As cross-border e-commerce booms globally, concerns regarding counterfeit items remain a risk to both producers and consumers. To combat this threat, U.S. Customs and Border Protection (CBP) is working alongside private sector entities to interdict and deter a host of counterfeit items ranging from cosmetics to clothing to medical goods. Yet despite the vigorous efforts from both CBP and private sector retailers such as Amazon, sales of counterfeits continue to climb. A Global Brand Counterfeiting Report alleges that sales of counterfeits are growing at a rate of 15 percent annually. This same report states that the total sales of counterfeits are projected to reach $1.82 trillion annually by 2020.
Many international shipments arrive into the United States through the mail carriers. These include the United States Postal Service along with private carriers such as FedEx and UPS. Mail carrier systems often enable manufacturers to send items directly to the consumer. In these cases, small shipments pass through the import process with a simple electronic filing and are delivered to an e-commerce fulfilment warehouse. Items imported via this process seldom receive a physical inspection. While many retailers such as Amazon and eBay have strict policies against counterfeiting, they are difficult to enforce, given the volume of packages, advanced counterfeiting techniques, and strained CBP resources.
Amazon has announced it will fight counterfeit products on its website through Project Zero. Project Zero is a three-pronged approach which will give sellers access to a tool that will allow them to delete fake product listings. The company will also use an automated protection system that will continuously scan the billions of product updates and listings Amazon receives daily. Lastly, a “produce serialization” tool will let brands create a unique code for any item a brand manufactures. This code will allow Amazon to verify the authenticity of a product when scanned in one of its warehouses.
As determined by risk-based screening, only 3-5% of shipments imported into the United States will undergo physical examination via CBP. Technological advances have allowed for counterfeit producers to create items that are strikingly similar to their legitimate counterparts. In fact, it may be next to impossible for the untrained eye to distinguish between the two. As a result, many stores may end up selling counterfeit goods side by side with legitimate products.
China is believed to be the largest exporter of counterfeit items, with an estimated 80% of all imported counterfeit items. Eastern Europe, South America, and the Middle East are all also known hubs for the production of various counterfeit items. Razor blades, makeup, and clothing items are some of the most commonly counterfeited products. Counterfeit goods are not only damaging to a company’s brand, but certain counterfeit items can cause bodily harm due to the materials the items are produced with.
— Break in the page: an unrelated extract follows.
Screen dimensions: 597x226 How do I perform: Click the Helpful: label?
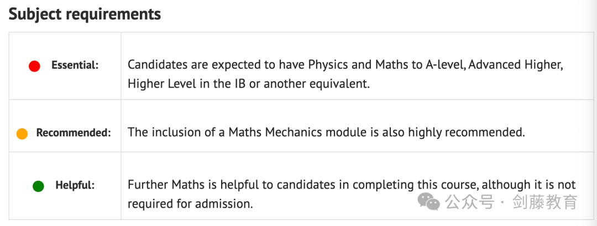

The FDA has released a host of information regarding counterfeit medications including everything from cancer medication to Botox. In many instances, these items are shipping from their country of origin to Canada and then into the United States. Counterfeit pharmaceuticals are worth an estimated $200 billion annually. The issue is even greater in developing nations where the World Health Organization (WHO) estimates 1 out of every 10 drugs sold are counterfeit. This has resulted in the deaths of tens of thousands of individuals.
The growth of and risk posed by e-commerce is not the first development which has moved CBP to modernize its practices in response to an evolving trade environment. In 1993, the Customs Modernization Act was passed in the same legislative package as the North American Free Trade Agreement. The Act laid down the framework to establish requirements that parties exercise “reasonable care” when importing goods in the United States. As a result, every importer has a duty to provide CBP with accurate information regarding the admissibility, tariff, classification, value, and origin of their goods along with providing any additional information CBP may need to determine all requirements have been met. Furthermore, the Act requires importers keep records of any related information for an importation for five years.
While the Customs Modernization Act of 1993 is essential to our trading systems today, there is a strong movement to review and revise current trade standards to reflect a changing environment. On March 1st, 2019, at the 21st Century Customs Framework meeting in Washington, DC, Robert Perez, CBP’s Deputy Commissioner, noted that CBP practices were long overdue for a “substantive change” that reflects the current and future trade landscape. Much of this will involve greater cooperation between public and private sector entities along with technologies that can better track product supply chains.
The implementation of enhanced verification and data-sharing technologies is believed to be critical for better tracking products and helping to eliminate counterfeits from many consumer markets both domestically and abroad. Many industries are working on stronger product serialization systems, similar to Amazon’s Project Zero, in order to coordinate with CBP to better ensure that a product is legitimate. In terms of counterfeit drugs, the FDA has begun a pilot program that enables the drug supply chain to track certain medications. CBP has also continued to test its blockchain-based shipment tracking system since 2018. CBP has stated that it intends to establish greater standards of interaction between blockchains in order to create transparency and consistency.
Counterfeit clothes, drugs, and other imposter items continue to find their ways into the hands of consumers, in many instances because e-commerce processes allow them to avoid standard Customs risk management procedures. However, CBP, the FDA, and private entities are learning to utilize modern technologies in order to combat the dangers posed by counterfeit products.